Aside from ESPN, Food Network is my favorite TV station. And even though their competition shows can feel contrived at times (“5….4….3…..2….1, TIME’S UP! KNIVES DOWN!”), I can be a sucker for them. One of the best is “Restaurant Impossible,” in which the hyper-aggressive but generally well-intentioned Robert Irvine tries to reverse the direction of a failing restaurant in 48 hours with $10,000.
So what did I learn about change in general from Restaurant Impossible?
1. Change requires pain – Every episode begins with a section on the owners and how much money they are losing (usually tens if not hundreds of thousands of dollars), and how they will go out of business in a couple months, usually losing their home, retirement fund, and favorite pet cat in the process. Then they cry (they always cry), and promise they are willing to do anything to change.

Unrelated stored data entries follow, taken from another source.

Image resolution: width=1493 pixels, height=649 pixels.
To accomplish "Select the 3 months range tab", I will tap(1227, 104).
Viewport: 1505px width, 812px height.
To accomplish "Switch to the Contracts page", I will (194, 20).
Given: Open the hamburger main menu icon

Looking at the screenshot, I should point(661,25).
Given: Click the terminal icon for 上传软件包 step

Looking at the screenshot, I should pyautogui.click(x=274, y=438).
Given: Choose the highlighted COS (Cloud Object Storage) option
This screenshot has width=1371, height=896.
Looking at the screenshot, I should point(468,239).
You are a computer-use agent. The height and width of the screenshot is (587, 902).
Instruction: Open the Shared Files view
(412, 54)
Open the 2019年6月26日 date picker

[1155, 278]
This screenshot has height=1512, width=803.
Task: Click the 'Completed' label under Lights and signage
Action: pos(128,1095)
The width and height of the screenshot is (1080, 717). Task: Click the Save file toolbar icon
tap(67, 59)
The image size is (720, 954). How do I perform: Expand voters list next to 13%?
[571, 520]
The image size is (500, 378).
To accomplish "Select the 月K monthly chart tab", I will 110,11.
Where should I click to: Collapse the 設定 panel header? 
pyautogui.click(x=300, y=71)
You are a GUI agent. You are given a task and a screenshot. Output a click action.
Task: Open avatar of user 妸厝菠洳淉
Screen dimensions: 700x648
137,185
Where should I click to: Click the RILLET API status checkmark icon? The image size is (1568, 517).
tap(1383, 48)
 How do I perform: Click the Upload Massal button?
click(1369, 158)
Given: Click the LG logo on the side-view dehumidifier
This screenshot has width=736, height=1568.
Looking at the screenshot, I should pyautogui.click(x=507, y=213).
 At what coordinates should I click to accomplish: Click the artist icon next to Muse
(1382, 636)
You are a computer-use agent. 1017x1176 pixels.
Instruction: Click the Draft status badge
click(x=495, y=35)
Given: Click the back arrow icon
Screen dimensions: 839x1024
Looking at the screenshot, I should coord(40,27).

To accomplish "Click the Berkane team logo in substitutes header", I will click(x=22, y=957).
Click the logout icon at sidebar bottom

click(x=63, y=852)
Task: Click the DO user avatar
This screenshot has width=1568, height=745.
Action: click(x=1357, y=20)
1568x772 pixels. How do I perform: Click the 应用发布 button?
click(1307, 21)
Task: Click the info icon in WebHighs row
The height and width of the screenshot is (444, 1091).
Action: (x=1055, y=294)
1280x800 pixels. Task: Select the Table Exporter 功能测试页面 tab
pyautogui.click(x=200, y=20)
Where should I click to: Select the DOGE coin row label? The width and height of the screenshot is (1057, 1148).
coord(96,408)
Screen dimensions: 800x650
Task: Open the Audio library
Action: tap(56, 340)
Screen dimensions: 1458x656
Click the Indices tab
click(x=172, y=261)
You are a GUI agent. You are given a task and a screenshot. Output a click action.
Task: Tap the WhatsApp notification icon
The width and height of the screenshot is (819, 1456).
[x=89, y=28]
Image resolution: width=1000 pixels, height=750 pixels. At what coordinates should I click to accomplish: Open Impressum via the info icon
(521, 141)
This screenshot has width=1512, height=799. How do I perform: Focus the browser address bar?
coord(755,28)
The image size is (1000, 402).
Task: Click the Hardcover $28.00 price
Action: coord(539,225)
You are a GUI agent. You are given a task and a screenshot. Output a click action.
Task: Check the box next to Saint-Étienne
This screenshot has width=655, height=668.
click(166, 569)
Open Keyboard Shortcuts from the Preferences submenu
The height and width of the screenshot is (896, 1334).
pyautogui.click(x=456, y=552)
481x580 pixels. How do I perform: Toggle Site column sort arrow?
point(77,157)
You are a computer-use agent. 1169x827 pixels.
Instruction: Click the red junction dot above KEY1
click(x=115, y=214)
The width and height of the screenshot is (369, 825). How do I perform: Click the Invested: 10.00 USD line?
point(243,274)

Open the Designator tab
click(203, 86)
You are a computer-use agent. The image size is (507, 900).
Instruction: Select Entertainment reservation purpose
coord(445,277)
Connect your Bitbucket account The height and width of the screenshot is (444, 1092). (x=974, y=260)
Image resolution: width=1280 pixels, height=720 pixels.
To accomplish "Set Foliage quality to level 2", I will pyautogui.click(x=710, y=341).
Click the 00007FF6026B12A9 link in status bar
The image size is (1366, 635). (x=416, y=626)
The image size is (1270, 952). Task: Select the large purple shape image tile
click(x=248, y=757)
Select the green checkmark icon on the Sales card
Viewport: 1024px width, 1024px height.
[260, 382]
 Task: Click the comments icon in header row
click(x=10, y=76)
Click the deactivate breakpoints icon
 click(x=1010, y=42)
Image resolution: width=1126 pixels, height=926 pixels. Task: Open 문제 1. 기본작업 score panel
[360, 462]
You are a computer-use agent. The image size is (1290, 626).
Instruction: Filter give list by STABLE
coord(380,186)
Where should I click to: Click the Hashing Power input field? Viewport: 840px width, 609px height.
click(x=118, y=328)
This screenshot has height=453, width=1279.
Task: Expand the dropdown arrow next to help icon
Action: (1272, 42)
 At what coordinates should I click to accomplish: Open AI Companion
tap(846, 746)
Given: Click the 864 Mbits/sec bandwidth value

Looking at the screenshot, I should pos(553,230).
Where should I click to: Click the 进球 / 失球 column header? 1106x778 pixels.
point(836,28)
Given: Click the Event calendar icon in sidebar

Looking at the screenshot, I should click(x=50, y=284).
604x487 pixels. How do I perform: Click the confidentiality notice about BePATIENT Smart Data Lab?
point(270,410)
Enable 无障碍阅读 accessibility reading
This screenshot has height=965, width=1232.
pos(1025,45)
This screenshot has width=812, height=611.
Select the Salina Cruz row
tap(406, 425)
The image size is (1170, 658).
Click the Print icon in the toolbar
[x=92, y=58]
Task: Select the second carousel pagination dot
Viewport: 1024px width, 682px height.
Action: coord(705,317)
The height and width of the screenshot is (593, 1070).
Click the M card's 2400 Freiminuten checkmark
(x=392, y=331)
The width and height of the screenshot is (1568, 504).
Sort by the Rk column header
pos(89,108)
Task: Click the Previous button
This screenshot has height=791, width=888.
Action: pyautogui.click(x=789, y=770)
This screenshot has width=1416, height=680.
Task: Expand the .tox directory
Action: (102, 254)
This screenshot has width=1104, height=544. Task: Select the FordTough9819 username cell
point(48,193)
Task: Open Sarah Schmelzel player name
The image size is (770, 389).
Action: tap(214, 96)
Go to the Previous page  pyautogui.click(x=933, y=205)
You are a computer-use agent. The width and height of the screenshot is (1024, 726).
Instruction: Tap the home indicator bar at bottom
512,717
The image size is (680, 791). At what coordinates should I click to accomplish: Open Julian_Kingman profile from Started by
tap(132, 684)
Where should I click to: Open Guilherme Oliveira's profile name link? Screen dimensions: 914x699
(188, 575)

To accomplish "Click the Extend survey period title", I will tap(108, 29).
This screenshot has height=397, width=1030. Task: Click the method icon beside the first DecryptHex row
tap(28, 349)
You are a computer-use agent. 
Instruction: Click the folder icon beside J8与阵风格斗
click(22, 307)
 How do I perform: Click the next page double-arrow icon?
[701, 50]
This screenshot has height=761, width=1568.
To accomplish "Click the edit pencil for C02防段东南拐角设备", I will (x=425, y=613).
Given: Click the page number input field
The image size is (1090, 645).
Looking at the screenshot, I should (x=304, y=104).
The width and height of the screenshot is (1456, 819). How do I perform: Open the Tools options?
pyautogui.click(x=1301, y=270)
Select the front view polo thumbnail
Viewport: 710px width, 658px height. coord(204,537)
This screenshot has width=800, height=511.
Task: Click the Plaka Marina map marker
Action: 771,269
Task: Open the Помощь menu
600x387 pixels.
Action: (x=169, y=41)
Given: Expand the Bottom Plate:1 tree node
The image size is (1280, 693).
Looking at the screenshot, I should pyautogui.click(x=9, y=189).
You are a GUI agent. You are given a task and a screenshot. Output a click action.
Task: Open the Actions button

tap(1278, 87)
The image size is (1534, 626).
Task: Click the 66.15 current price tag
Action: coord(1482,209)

2. Change hurts – At this point in the show, the host (Robert Irvine) shows up at the restaurant and bluntly describes all the things that are wrong. Now, since this is TV (and a reality show at that), he does this with a Simon Cowell-esq level of provocation, inspiring sympathy for the restauranteur.
Which brings up the central tension (and most interesting part) of the show: you know the restaurant must change (after all, it’s going out of business for a reason), and that the professional chef/host knows best, but you have to feel bad for the owner who is having their business and ripped apart, figuratively and literally, and with it his sense of self.
3. It costs more not to change – In order for the show to be compelling, it can’t just have endless resources to remodel the restaurant – then it would just feel to the viewer like Food Network took it over. Rather, the show imposes on itself a $10,000 and 48 hour window to bring about change. What is conspicuous about this is that the owners have sunk often 50 to 100 times that amount in making the restaurant a failure, though they have spread it out over years and not received the return on investment.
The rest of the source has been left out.